Monday 9 May 2016

Ye Olde Soccer Mom

Last Saturday, at the end of my soccer practice, as we all changed out of our indoor shoes (yep, still playing indoors at the end of April) a young woman with a blond pony-tail mentioned that she would be celebrating her birthday the next day.

“Oh, how old?" asked another player, with short black hair.

"Twenty-eight," said the first.

It turned out that the short-haired one was the same age.

“Well, at least we’re not thirty yet,” said pony-tail, laughing. Then she glanced at me and said, “Oh, sorry.” 

There was no need for them to apologize. I've been around the pitch.

I am a soccer mom. In England this was called being a 'football mum', or equally, a 'mum'. Here in Canada the equivalent is a hockey mom, and I count my lucky stars I'm not one of them. I couldn't cope with the amount of kit, the shockingly early hours, and the ice. This country is cold enough without adding insult to hard, slippery injury.

But long before I was a soccer mom, I was a soccer player. I began my playing career as an undergraduate on a year-abroad scheme at the University of Sussex. All the foreign exchange students were encouraged to join clubs, which, along with bars, formed the backbone of UK undergraduate social life. I enrolled in Ceramics first, hankering to try the throwing wheel, but after the first couple of sessions I had failed to create an object I desired. Everyone else was ready for firing and all I had was a wet lump of clay. "I don't think you belong here," said the instructor, exasperated. "Try a different club." I wiped my greasy hands on a filthy towel and gave up artistic pretensions.

Instead I joined the Sussex University Ladies football side. In that long-ago era, very few ladies, girls, or women in England played the sport, so even with zero ability, my presence was warmly welcomed. I forgot all about the throwing wheel and threw myself into learning new skills, like dribbling and kicking. I gained experience quickly. We were regularly short of team members so that rather than warming the bench as might have been expected, I played nearly all of every game.  I missed the ball more often than I connected, but I could run, often full tilt into the opposition.  "You do a lot of damage to the other team, considering your lack of skill," my coach said to me admiringly, toward the end of the season. I fell in love with the game. The coach had recently defected to England from Hungary and in addition to being brilliant at football, it turned out he had a love of the arts and a wicked sense of humor. "I'm even funnier in Hungarian," he assured me. I fell in love with him too. 
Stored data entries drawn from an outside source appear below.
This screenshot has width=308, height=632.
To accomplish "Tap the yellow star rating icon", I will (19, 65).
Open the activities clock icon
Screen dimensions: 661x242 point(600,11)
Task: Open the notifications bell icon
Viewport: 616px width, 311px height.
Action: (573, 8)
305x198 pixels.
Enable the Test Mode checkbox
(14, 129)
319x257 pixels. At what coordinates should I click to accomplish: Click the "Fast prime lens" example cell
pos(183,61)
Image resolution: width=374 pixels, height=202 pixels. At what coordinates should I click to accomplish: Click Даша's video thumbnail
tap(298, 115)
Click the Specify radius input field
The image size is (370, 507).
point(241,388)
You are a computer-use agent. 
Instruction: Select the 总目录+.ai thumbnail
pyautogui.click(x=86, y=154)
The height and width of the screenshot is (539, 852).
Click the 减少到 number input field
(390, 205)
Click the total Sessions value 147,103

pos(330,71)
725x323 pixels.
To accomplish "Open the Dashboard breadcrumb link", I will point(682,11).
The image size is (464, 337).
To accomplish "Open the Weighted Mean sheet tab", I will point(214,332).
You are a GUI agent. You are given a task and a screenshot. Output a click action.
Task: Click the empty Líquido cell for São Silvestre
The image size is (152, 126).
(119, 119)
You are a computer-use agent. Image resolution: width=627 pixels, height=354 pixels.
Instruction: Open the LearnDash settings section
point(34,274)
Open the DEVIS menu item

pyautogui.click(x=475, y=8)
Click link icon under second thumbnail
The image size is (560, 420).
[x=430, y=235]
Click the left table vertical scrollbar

Everywhere I've lived since, I have played the beautiful game. It could almost be a unifying thread of my patchwork life: after Brighton, Berkeley (where I joined the university women's B team); then Bandung. Also, non-alliteratively, I played in Philadelphia, where I suffered a knee injury that kept me off the pitch for a year, and in Durham. After several years in Durham, I developed another condition that interfered with my playing: repeated pregnancy.

Pregnancies became children. In 2004 our family of five moved south, to Brighton, where I transformed fully from player to mother of players. My role became that of standing on the sidelines, often in gusting rain, cheering wetly, or sheltering in the clubhouse, selling lukewarm tea to other parents. I washed the children's football kit, and bought them new boots when they outgrew the old ones. I rescued mis-kicked balls from neighbours' gardens and rooftops. I shivered at the local park while they fashioned a goal from discarded coats and played 'Wembley', or as they called it, 'Wemberley.'

After yet more years, we moved to Toronto and began to learn a new country. We all struggled to adjust but I was particularly unmoored, having no job and no school to ground me, no structure. An acquaintance, now a friend, another anthropologist, asked me to join her soccer team, Genesis. "Come play," she urged. I demurred; how could I, after all these years, get back on the pitch? "Join us for one practice," she said, so I did, just the once, I said. And I loved it. I joined the team. Despite my advancing years, I play once a week, sometimes a game, sometimes a practice. It can take a lot out of me and there's a limit to how much I’m willing to suffer these days. I’m often bruised and battered, and I wear out faster than I did, but-- thus far anyway-- I keep going back for more. 

So, to the young women at last week's practice who were still on the left side of thirty, I said, cheerfully, “No worries. That decade is long past." I shocked them by telling them my age.

"Whoa!" they chorused.

“And you’re out there playing with us?” asked pony-tail. 

“When I'm old, I want to be like you!” said the one with the pixie cut. "Oh. I mean..." And she trailed off.

I knew what she meant, and I knew it was a compliment, and for a few moments I basked in being a role model. Then the glow faded, I gathered up my water bottle and my shin-guards and my ankle brace, and headed home to sort out the kids’ team sign-ups for this season. And to apply ice to my bruises. Ice is good for that.